Jarkko Hietaniemi <jhi(_at_)iki(_dot_)fi> writes:
=head1 NAME
Encode - character encodings
=head2 TERMINOLOGY
byte a number in the range 0..255
char a character in the range 0..maxint (at least 2**32-1)
The marker [INTERNAL] marks Internal Implementation Details, in
general meant only for those who think they know what they are doing,
such details may change in future releases.
=head2 bytes
bytes_to_utf8(STRING)
The bytes in STRING are encoded in-place into UTF-8. Returns the new
size of STRING, or undef if there's a failure. [INTERNAL] Also the
UTF-8 flag is turned on.
Is this a C or a perl API ?
If a perl API then converting to UTF8 means that substr() is going
to give me a sequence of bytes which encode the string. As such they
have to have the internal UTF8 flag turned off.
=head2 chars
chars_to_utf8(STRING)
The chars in STRING are encoded in-place into UTF-8. The chars are
asssumed to be encodedin ISO 8859-1 (Latin 1) or US-ASCII.

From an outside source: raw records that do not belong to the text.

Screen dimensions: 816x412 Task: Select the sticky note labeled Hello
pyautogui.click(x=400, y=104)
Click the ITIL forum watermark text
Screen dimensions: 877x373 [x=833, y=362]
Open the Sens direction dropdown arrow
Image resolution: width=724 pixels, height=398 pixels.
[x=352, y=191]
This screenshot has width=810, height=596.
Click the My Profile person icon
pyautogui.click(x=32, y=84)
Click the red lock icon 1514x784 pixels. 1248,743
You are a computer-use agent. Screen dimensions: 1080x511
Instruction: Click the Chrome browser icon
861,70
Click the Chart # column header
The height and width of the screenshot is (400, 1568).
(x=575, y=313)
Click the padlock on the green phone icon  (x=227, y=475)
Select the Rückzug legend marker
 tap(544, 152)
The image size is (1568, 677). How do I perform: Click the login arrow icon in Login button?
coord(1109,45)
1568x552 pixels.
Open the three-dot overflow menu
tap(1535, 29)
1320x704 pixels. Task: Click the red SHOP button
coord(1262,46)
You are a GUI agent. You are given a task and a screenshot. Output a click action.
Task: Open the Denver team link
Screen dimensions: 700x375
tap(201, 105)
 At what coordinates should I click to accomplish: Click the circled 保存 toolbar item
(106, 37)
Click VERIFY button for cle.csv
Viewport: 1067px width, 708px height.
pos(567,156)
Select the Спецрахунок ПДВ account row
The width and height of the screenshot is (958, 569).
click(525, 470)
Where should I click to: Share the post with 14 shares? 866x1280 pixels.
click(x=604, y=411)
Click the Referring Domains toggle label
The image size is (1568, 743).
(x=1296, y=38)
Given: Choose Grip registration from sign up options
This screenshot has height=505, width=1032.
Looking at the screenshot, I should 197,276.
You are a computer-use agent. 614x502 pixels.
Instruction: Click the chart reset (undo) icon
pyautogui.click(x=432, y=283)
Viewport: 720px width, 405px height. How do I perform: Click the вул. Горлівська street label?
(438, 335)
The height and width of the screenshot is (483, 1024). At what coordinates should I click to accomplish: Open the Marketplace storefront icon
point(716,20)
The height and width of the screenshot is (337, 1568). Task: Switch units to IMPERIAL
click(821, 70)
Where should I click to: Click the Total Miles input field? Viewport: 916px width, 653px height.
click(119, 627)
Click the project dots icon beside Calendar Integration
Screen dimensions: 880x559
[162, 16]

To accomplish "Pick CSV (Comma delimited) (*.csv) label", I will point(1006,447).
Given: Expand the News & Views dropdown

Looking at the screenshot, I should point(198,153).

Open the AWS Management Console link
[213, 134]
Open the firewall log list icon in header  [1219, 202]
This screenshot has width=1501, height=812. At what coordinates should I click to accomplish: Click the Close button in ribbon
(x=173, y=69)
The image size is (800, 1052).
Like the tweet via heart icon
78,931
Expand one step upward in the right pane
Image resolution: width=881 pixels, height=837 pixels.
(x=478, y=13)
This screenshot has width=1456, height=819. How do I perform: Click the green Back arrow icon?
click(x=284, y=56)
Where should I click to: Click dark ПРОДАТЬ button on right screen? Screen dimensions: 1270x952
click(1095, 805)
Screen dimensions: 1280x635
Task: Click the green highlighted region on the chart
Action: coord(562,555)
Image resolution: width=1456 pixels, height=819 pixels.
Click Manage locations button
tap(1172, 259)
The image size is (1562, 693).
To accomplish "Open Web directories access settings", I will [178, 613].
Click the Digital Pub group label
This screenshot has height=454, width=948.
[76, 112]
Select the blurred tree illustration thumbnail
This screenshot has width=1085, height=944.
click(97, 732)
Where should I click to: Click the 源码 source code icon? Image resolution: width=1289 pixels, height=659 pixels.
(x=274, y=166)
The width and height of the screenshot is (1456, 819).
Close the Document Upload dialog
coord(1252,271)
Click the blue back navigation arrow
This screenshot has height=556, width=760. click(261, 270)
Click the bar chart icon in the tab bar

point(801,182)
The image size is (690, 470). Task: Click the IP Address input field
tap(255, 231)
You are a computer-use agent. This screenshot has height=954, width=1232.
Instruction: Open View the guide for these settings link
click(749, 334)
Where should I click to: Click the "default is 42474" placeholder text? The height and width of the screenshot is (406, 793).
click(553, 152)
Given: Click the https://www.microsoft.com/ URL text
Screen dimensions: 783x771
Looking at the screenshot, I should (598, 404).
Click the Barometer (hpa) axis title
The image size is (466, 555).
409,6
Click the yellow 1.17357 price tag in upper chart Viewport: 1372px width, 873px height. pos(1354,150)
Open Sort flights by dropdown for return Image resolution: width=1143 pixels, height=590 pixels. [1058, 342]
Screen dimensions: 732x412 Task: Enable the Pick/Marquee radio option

You took my name and used it exactly the opposite way to what I intended.
Maybe my name was not as clear as I thought.
My intent was that STRING is _ANY_ string in perl's internal representation.
The returned string is a sequence of bytes (0..255) which are the
encoding of that string.
My names were meant to be used like this:
sysread(Handle,$buffer,...); # buffer seq of bytes
my $str = utf8_to_chars(substr($buffer,$start,$len));
# now we have string of chars and we can use char ops ...
my @words;
foreach (split(/\s/,$str)
{
push(@words,ucfirst(lc($_)));
}
my $newstr = join(' ',@words);
# get back byte stream that protocol needs
my $bytes = chars_to_utf8($newstr);
syswrite(Handle,$bytes);
You could have
my $str = shiftJIS_to_chars(); # or bytes_to_chars($buffer,'shiftJIS')
...
by $bytes = chars_to_shiftJIS(); # or chars_to_bytes($str,'shiftJIS')
--
Nick Ing-Simmons <nik(_at_)tiuk(_dot_)ti(_dot_)com>
Via, but not speaking for: Texas Instruments Ltd.